No, the change is surely less because Europe has become overweening (though there is something in that) and more because Britain's self-confidence has grown. Having significantly lower unemployment than any of the large EU nations is one cause; staging an earlier and more secure recovery from recession is another; and both have been achieved without a surge in inflation or a serious balance of payments deficit. Sure, there are economic problems in the UK, but suddenly, in comparison with those of continental Europe, these appear quite manageable. It is surprising what three years of decent economic growth can do to turn a mood.

True, none of this seems to have benefited the Government. But that, too, is surely unsurprising, for the economic recovery has had as much to do with the Government's failures (such as the expulsion of the pound from the Exchange Rate Mechanism) as its successes. It may even be that the support for Labour comes from a sense of economic self-confidence, a sense that the economy is now strong enough to stand a change of government, something it was not strong enough to do in 1992.

But here lies the trap. If this self-confidence is merely the result of the cyclical position of the UK economy, then is it liable to evaporate as rapidly as it did at the end of the Lawson boom. Having faster growth than the continent for three years is not nearly as important as the possibility of having faster growth for 10 or 20 years.

To suggest that Britain will, a generation from now, probably have a higher standard of living than France or Germany would seem to most people to be wishful thinking. Yet there is a powerful argument to be made that not only will this happen, but it will happen irrespective of whether Britain is in or out of the EU or whether the EU exists at all.

The argument comes in three parts. First, Britain is ageing more slowly than other countries. The proportion of workers relative to the young and the old will rise, but it will rise more slowly than elsewhere. So in relative terms it will be easier for us to increase living standards than it will for anyone else - in fact, in the year 2030 Britain will have a slightly higher proportion of people of working age to retired than even the United States, and significantly higher than Japan, France or Germany.

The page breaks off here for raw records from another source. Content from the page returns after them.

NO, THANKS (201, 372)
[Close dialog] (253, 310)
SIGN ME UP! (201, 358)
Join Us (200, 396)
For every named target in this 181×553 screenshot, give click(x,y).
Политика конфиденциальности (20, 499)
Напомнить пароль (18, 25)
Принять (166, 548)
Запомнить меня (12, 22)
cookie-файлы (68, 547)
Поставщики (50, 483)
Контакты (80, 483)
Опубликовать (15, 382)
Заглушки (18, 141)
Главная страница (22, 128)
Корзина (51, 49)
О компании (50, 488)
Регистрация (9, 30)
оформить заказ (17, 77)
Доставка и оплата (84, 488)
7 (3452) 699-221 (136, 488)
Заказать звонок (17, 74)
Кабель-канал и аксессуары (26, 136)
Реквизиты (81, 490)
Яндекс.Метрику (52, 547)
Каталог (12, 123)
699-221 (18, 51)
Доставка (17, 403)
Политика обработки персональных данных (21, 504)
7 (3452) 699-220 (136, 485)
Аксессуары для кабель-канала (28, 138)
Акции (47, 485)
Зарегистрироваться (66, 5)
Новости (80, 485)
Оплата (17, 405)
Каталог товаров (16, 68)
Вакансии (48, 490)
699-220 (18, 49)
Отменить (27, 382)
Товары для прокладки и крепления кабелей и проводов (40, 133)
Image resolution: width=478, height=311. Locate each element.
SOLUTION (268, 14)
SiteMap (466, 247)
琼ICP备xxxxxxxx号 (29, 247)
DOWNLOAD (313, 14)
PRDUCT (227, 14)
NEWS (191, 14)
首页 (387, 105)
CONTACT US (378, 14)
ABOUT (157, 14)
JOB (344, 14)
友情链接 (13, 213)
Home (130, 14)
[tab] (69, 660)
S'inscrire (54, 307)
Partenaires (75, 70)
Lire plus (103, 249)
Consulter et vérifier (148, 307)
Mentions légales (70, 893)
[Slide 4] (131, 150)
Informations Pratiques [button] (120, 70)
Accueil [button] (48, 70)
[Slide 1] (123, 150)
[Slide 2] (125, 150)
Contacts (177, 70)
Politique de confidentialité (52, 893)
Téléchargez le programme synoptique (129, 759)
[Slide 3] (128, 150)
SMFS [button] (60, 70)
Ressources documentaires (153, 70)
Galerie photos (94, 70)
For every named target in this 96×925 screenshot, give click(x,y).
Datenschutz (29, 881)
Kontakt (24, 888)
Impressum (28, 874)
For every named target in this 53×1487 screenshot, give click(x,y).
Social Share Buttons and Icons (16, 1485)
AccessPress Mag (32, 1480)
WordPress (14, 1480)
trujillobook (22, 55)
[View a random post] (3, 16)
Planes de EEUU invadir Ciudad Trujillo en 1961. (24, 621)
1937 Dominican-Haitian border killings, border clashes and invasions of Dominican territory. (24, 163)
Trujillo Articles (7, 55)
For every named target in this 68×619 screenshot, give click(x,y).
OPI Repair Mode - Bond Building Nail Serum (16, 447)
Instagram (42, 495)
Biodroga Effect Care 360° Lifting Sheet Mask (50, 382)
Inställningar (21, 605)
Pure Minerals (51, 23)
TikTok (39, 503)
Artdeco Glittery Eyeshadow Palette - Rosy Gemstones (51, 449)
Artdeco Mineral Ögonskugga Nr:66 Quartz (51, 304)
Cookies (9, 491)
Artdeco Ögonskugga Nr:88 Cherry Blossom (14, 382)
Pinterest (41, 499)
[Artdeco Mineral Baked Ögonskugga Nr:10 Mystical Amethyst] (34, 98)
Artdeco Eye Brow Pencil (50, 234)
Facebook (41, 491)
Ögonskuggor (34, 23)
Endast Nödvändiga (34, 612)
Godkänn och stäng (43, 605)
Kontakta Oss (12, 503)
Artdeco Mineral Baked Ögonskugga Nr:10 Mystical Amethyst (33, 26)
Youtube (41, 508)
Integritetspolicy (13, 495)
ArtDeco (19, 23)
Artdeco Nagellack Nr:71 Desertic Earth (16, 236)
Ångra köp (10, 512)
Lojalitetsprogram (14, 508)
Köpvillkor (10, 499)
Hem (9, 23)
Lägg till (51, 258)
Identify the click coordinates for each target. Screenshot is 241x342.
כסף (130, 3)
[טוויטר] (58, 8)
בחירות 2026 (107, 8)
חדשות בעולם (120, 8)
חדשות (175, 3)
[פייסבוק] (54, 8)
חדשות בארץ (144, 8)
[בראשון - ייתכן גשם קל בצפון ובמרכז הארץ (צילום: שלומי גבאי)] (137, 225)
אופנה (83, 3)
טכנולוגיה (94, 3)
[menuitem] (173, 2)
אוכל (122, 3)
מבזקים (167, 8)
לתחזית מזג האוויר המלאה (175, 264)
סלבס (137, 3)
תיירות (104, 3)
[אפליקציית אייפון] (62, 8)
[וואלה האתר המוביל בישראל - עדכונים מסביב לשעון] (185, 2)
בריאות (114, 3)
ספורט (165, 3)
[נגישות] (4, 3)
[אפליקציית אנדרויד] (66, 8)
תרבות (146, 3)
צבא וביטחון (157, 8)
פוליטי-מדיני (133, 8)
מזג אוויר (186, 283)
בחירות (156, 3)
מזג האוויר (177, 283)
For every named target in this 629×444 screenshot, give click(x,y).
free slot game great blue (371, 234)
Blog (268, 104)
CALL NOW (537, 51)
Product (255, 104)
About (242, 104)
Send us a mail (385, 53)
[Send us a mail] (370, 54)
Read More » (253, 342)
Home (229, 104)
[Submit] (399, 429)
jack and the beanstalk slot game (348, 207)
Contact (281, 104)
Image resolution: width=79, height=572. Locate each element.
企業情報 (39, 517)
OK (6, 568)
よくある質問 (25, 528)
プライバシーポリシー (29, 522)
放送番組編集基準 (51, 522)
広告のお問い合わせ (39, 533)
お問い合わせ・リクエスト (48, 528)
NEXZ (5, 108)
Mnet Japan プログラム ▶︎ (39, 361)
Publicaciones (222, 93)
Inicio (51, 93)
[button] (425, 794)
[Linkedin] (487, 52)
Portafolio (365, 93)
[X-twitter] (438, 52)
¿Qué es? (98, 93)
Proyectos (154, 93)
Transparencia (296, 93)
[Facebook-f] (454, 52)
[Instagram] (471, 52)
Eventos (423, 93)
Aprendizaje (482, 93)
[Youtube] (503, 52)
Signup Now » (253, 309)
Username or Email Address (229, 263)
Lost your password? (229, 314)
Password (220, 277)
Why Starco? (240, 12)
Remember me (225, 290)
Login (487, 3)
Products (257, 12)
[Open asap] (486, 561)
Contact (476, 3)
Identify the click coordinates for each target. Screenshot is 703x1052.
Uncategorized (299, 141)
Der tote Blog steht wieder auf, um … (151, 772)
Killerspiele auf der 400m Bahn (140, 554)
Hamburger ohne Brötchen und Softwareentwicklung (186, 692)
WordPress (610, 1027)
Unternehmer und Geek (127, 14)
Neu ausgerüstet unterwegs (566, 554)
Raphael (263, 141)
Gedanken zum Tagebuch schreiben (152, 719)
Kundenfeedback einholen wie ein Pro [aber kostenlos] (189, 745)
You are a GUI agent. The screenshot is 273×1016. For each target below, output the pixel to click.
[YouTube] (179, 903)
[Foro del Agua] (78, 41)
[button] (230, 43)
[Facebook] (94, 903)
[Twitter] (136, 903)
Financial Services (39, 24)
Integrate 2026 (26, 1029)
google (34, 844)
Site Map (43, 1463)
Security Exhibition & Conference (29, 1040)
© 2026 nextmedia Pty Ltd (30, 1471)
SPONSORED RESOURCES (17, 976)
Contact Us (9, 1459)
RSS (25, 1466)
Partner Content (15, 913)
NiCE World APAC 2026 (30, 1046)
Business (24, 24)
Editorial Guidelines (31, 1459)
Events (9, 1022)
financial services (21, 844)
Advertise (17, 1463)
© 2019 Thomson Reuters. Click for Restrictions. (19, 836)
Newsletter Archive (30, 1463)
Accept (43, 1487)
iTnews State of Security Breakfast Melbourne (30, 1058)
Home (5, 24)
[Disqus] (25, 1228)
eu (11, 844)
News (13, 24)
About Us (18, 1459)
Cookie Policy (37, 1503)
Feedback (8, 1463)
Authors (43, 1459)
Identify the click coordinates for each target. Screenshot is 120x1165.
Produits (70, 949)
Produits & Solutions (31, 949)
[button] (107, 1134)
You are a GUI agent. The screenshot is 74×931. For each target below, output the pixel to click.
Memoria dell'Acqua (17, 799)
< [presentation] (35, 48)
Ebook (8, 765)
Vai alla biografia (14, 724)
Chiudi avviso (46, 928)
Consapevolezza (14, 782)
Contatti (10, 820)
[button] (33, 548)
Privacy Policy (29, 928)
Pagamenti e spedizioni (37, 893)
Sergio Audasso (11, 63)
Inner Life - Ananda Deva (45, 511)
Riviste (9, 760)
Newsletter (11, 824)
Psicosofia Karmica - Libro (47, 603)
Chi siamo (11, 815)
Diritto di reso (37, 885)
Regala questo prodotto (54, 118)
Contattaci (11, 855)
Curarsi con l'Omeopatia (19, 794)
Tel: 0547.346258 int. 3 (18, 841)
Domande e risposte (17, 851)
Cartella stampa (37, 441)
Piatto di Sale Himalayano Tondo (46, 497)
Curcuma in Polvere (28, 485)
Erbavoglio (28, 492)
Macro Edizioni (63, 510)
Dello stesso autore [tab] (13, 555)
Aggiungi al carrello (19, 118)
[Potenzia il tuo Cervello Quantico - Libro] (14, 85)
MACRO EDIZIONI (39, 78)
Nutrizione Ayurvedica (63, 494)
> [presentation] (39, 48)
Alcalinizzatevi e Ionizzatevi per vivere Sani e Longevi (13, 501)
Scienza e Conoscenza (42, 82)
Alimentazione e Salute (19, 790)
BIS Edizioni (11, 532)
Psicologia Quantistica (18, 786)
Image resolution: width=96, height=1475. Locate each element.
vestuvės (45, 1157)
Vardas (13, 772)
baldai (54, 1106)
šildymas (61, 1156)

Second, the British economy, more perhaps by accident than design, happens to be strong in sectors that will be difficult for new East Asian competitors to attack. Our manufacturing sector is quite small. But since know-how in manufacturing crosses national boundaries with astonishing speed, so it is possible for newly industrialised countries to build up manufacturing very quickly. A small but nimble manufacturing sector is an advantage, not the reverse. We are, on the other hand, very strong in things such as trade in intellectual capital. For example, in 1994, the most recent year for which comparable figures are available, Britain had a surplus of $1.3bn on royalties and licence fees, whereas Germany (despite its reputation for high-quality education) had a deficit of $2.4bn.

Third, we seem to have become good at creating new businesses. All over the world, large, established enterprises are shedding labour. So creating jobs will depend on creating new businesses and encouraging the growth of small ones. The success of large firms will matter enormously for the success of economies in general. But do not expect them to be net job creators. So employment growth is likely to be stronger in the UK than in most of continental Europe.

All this will change the political dynamics of Britain's relationship with Europe. It will not necessarily mean, as some Euro-haters might like to think, that Britain will feel confident enough to walk out of the EU - though that is one possibility. It may simply mean that Britain will tend to have more influence within the EU than it seems to have at the moment. Most important of all, though, it will mean that if the EU no longer happens to exist, economic life in the UK will be quite comfortable, thank you.